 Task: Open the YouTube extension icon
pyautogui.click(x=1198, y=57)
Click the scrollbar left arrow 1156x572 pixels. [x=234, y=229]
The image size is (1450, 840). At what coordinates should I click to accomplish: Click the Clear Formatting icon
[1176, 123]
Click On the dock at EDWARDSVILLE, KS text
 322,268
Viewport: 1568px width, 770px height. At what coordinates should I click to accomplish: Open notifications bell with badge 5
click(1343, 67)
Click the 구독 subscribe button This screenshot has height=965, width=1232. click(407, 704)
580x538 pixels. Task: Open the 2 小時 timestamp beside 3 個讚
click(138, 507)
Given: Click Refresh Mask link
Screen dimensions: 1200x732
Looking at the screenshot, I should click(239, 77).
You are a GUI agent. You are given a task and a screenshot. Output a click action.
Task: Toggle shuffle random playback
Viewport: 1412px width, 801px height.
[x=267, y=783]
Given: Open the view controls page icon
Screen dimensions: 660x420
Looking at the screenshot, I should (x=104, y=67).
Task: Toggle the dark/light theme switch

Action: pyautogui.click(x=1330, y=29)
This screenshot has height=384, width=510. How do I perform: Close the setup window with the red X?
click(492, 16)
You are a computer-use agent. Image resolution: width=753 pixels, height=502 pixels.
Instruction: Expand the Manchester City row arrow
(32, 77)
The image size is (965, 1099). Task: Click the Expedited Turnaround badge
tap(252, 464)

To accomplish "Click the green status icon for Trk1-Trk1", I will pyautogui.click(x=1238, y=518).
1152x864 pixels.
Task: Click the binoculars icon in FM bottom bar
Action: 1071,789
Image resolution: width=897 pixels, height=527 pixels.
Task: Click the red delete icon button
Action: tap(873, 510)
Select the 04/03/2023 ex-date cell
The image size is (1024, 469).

-*-*-

## Exercise goal
Pick out every line in the listing above that contains the string "pyautogui", and copy each one.

## Written reply
pyautogui.click(x=1198, y=57)
Action: pyautogui.click(x=1330, y=29)
To accomplish "Click the green status icon for Trk1-Trk1", I will pyautogui.click(x=1238, y=518).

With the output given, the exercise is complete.